2

In the maximum entropy inverse reinforcement learning paper, Ziebart et al. show that the state visitation frequency $\rho(s)$ of a state $s$ can be computed as $$ \rho_{\pi}(s) = \sum_{t}^{T} P(s_t=s|\pi), $$ which is the sum of the probability that the state being visited at each time step.

I just don't understand why is it the sum? From my perspective, a frequency should be the less than one, so that it should be the average value $$ \rho_{\pi}(s) = \frac{1}{T}\sum_{t}^{T} P(s_t=s|\pi). $$

skypitcher
  • 31
  • 1
  • My feeling is that they define the first equation and will then normalise it to make it a state distribution. – David Apr 26 '21 at 08:34
  • It should be the average and this is rarely mentioned by people except for a IRL summer camp at UCB. You can check this [GithubIssue](https://github.com/yrlu/irl-imitation/issues/1#issuecomment-532552252) for details. – skypitcher Apr 28 '21 at 08:08

1 Answers1

1

The equation you show does not appear in Ziebart et al (2008). They do provide a description of the computation in Algorithm 1.

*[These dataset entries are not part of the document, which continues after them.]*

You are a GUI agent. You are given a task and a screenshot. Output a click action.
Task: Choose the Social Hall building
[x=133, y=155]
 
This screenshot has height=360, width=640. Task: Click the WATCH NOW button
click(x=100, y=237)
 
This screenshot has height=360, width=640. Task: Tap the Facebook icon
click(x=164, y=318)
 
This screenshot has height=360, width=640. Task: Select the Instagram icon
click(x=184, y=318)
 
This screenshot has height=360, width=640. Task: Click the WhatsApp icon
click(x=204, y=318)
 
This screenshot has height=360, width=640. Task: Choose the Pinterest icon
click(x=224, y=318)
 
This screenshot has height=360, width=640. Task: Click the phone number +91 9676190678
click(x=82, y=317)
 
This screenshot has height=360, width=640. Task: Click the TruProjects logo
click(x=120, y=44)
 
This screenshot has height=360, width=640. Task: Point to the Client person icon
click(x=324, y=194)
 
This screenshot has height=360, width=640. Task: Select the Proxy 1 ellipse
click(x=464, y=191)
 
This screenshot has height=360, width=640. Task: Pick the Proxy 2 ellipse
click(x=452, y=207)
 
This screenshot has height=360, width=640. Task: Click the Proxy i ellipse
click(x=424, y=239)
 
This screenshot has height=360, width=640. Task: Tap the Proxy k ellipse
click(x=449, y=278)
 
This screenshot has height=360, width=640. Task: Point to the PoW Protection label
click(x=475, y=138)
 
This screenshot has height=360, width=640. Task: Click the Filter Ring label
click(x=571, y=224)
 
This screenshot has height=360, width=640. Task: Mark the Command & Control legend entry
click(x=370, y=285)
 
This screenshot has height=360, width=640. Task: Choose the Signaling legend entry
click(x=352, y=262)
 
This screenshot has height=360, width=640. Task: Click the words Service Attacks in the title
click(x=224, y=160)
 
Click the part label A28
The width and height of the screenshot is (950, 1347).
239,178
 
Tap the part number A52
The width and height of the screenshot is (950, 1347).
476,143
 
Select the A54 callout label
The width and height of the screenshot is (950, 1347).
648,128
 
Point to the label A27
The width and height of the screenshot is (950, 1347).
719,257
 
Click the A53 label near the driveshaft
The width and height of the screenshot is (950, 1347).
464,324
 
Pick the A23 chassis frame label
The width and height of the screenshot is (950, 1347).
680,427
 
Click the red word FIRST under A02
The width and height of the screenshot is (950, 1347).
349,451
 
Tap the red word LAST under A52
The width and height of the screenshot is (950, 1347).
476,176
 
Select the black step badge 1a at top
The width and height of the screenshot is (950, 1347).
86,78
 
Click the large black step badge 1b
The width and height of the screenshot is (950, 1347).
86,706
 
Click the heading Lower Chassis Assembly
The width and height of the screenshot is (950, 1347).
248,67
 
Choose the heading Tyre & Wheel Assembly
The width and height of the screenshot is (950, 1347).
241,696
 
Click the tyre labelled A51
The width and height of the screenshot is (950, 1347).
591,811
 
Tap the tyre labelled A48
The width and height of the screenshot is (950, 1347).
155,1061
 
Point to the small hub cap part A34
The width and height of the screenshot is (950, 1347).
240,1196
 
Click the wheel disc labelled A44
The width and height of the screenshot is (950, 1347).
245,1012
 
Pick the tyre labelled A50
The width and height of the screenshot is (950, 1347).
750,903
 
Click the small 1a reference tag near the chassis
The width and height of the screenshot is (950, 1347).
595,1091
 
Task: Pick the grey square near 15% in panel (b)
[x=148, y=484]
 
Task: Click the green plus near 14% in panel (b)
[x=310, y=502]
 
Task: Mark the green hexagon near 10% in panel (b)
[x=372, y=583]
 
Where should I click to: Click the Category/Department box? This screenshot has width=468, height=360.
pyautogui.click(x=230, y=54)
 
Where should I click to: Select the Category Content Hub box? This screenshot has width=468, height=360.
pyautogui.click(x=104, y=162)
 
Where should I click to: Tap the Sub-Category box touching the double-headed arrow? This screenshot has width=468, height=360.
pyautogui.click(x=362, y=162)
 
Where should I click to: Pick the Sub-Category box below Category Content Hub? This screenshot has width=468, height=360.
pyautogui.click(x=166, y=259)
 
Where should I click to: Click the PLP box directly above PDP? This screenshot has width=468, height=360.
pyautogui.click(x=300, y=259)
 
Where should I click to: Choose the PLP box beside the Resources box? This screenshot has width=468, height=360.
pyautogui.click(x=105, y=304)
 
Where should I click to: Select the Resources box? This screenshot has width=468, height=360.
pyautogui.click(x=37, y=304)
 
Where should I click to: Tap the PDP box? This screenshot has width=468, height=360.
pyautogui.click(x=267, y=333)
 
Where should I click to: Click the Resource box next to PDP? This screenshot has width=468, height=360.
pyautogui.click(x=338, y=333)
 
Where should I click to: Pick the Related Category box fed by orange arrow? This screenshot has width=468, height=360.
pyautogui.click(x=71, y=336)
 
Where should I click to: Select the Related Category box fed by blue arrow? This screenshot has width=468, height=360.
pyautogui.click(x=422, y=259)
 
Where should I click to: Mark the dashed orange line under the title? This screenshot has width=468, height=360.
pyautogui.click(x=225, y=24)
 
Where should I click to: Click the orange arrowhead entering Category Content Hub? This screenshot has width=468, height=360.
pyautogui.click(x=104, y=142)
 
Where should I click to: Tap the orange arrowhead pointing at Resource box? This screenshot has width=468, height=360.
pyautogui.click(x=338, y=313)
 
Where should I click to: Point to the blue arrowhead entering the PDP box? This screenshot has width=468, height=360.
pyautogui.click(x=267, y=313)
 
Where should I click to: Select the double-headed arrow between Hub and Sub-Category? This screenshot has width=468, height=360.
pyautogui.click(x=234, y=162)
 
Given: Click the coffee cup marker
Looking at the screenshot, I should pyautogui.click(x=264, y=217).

It is the visitation frequency and it is not a probability distribution, so it does not need to be averaged.

If you look at Equation 2. in Arora & Doshi (2020), you a formulation that describes the Algorithm 1 quite well:

$\phi^\pi(s) = \phi^0(s) + \sum_{s'\in\mathcal{S}}P(s,\pi(s),s')\phi^\pi(s')$.

I am not very satisfied with this formulation, because, in my opinion, there should also be a summation over $a\in \mathcal{A}$, like $\eta(s)$ the expected number of visits, in Equation 9.2 in Sutton & Barto (2020).:

$\eta(s)=h(s)+\sum_{\bar{s}}\eta(\bar{s})\sum_a\pi(a|\bar{s})p(s|\bar{s},a)$.

To summarize, in all three descriptions, you just calculate how often a state is visited by policy $\pi$.